At 15-5 overall (9-0 CAA), the Seahawks have become the clear front-runners for their first NCAA Tournament berth since Keatts’ final season in 2017.
It’s an improvement that, while bolstered by the addition of three key transfers — including graduate guard Jaylen Fornes, who left UNCW for Nichols State, only to return this year — has been driven by the play and leadership of holdovers Jaylen Sims, Shykeim Phillips, Mike Okauru and Jamahri Harvey.
But it hasn’t been easy.
All but one of the 12 straight wins have come by eight points or fewer, with two going into overtime. In six of its nine conference games, UNCW has trailed by as many as 10 points before rallying to win. That includes an 18-point first-half deficit in Monday’s win against Drexel.
In each case, though, the Seahawks have found a way to rally and prevail.
As successful as they’ve been coming from behind, it’s not a trend Siddle would prefer his team keep repeating. Especially as they continue to gain recognition and praise.
“We’ve learned how to win games,” he said. “Now that we’re on top, it’s an ongoing battle — especially with kids these days with social media. You can’t really hide from it, and I would love to. We talk to these guys about staying grounded.
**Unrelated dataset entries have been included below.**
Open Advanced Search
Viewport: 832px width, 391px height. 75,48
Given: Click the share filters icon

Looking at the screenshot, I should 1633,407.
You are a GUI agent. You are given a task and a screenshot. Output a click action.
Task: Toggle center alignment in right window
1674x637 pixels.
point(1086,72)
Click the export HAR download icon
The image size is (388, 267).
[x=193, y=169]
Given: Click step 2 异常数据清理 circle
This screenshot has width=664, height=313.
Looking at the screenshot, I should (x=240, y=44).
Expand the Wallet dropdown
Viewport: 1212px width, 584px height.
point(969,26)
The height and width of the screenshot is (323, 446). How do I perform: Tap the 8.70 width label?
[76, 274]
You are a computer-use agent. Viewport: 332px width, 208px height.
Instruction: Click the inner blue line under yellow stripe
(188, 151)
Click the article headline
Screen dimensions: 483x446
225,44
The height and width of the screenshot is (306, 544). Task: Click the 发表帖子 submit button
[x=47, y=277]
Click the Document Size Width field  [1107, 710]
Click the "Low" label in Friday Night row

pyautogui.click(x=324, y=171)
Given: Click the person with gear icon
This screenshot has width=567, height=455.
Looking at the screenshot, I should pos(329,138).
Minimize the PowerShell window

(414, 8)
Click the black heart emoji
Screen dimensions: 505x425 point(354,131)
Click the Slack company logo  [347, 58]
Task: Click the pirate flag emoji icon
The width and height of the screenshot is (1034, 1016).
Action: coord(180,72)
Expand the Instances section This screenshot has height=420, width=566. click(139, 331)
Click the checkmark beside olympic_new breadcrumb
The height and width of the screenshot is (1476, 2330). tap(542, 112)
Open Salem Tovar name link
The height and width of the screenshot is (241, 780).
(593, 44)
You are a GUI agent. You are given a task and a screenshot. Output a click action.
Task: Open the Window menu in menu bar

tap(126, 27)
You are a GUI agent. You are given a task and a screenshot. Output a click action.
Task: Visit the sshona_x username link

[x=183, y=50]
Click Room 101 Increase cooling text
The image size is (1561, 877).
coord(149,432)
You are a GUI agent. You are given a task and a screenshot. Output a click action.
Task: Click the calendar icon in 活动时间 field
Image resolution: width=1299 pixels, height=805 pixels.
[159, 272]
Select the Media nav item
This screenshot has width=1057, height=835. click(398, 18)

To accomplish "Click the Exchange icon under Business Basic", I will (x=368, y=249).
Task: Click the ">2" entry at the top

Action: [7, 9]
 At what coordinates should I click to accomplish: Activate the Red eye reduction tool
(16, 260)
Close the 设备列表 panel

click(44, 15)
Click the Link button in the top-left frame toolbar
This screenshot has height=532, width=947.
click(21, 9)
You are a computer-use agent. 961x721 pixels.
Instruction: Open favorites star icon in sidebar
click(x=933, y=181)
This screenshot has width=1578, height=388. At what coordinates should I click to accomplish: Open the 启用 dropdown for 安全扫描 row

“I’m a big stats guy, and I put up on the board all the time why we’ve been successful — our defensive numbers, our offensive numbers, just showing them why we’ve been successful and talking to them about their qualities as a unit. So it’s just a constant thing you know, every day is a new challenge.”
Beyond the X’s and O’s, one theme in particular has resonated with Siddle and his players.
“Coach put a sign in the locker room and it said ‘Humility,’” senior guard Sims said. “So we’re making sure every day we continue to work hard and get better and not be satisfied with just winning (12) games in a row.”
It’s a streak that began just four days after the Seahawks’ worst performance of the season, a 77-48 beatdown at the hands of Jacksonville.
The loss might have served as a wake-up call, but the more tangible reason for the dramatic turnaround that followed can be traced to a subtle lineup change made by Siddle and his staff. It involved moving Phillips from point guard to shooting guard while putting the ball into the hands of Sims, the team’s leading scorer at 14.6 points per game.
“Watching film and seeing him in games, Shykeim seemed a little hesitant,” Siddle said of Phillips, who averages 11.5 points per game. “It seemed while he was making plays, he was more comfortable doing it for himself. And in practice, nobody can stop him. So I thought it was a perfect time to take him off the ball to focus on scoring the basketball. And Jaylen is just a really good player that can play a bunch of positions.”
It’s a move that would have made his mentor proud, not that Keatts isn’t already.
“He completely earned the right to be the head coach at UNC Wilmington. He paid his dues,” Keatts said of Siddle. “He was a part of three (CAA) championships that we had. I’m excited for him. He’s doing an amazing job there and I hope they continue to win.”